Save for a bruise over her right eye, she was unscathed.
I've checked to make sure that the baby gate is up at least 10 times today. I'm considering investing in an infant-sized helmet and a bubble-wrap suit for her. Have to do a better job at keeping my girls safe.
I've spent the day watching coverage on the school shooting in Connecticut. I was 17 when the Columbine massacre happened. I remember sitting in my high school journalism classroom trying to wrap my brain around how teenagers like me could murder their classmates. I saw myself in the victims.
But that event didn't prepare me for today, because today I'm a parent.
When you're 17 watching news that children have been gunned down in a school, you're scared and saddened and confused.

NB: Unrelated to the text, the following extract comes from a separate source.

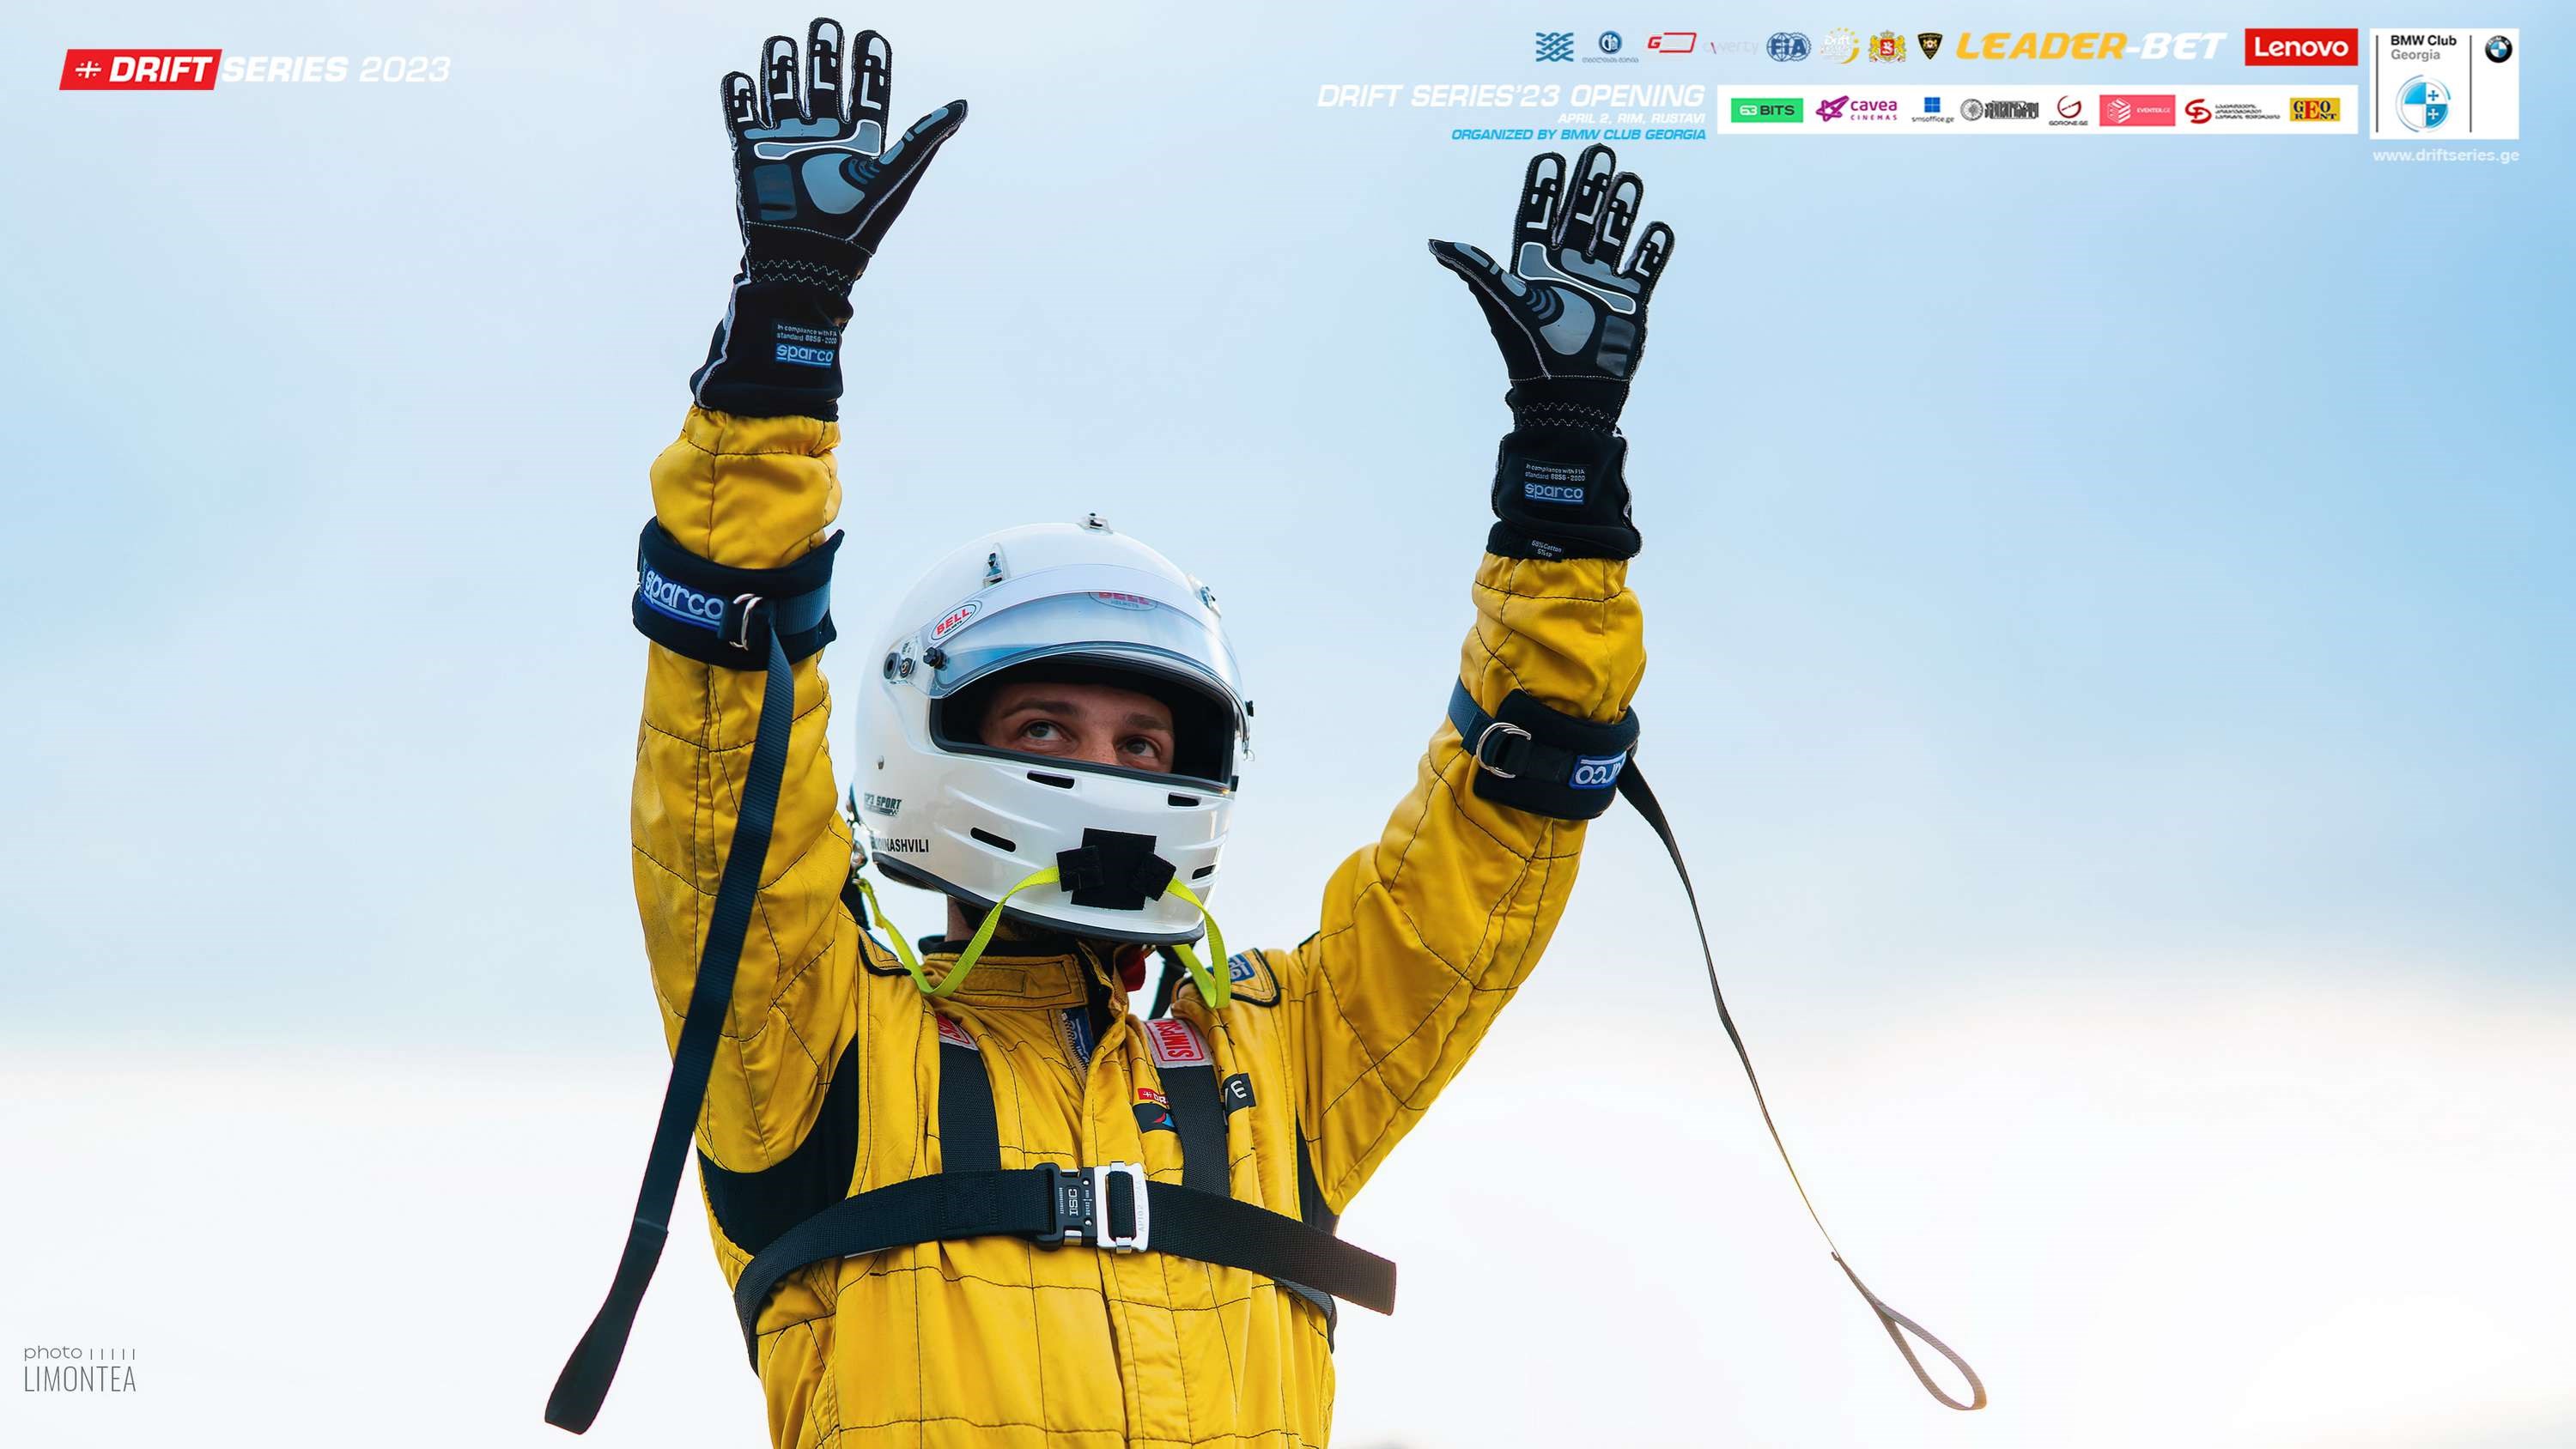Image resolution: width=2576 pixels, height=1449 pixels.
Task: Click the Lenovo sponsor logo
Action: pos(2300,47)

When you're a parent watching the news that 20 children have been gunned down in their school, you're horrified, irate and heartbroken. You spend the afternoon picking up your babies and holding them close when they'd rather be playing. You are grateful for the news anchor who's also blinking back tears as he struggles to report the story (see feed at right). You read the sentiments of others. You offer unsolicited thoughts to an old friend who just wanted to know your address:
I think everyone should experience being a parent -- the empathy it gives you for others and the overwhelming desire for the world to be a less ugly would make it less likely that these sorts of things would happen.
And you text your sisters, also mothers, and try to make sense of it:
Sarah: Those poor children Sue ... 18 kids*. I'm crying here. I wanna homeschool Pea ... I never get emotional about this stuff ... now ... now we have children of our own ... and ... we never had to worry about sending kids to school. Those poor parents. Right before ... Christmas. So sad.But you can't make sense of it. At least I can't right now. Those poor babies. Those poor parents.
Me: I feel the same way exactly. Columbine was the first think like this and we were in high school. The world just feels so ugly right now. Don't want my girls to have to deal with this crap. Terrifying.
Home-schooling the girls is tempting -- preferable to trading in that bubble-wrap suit for a kid-sized Kevlar vest. As these horrific incidences stack up it becomes harder to trust that my children are safe anywhere but here.
But on Wednesday night I forgot to put the baby gate up and Jovie fell down the stairs. She was in what should be the safest place in the world: Her own home.
I'm not sure the answer lies in retreating to my nest and preventing my kids from stretching their wings.
Right now, I'm just not sure about anything.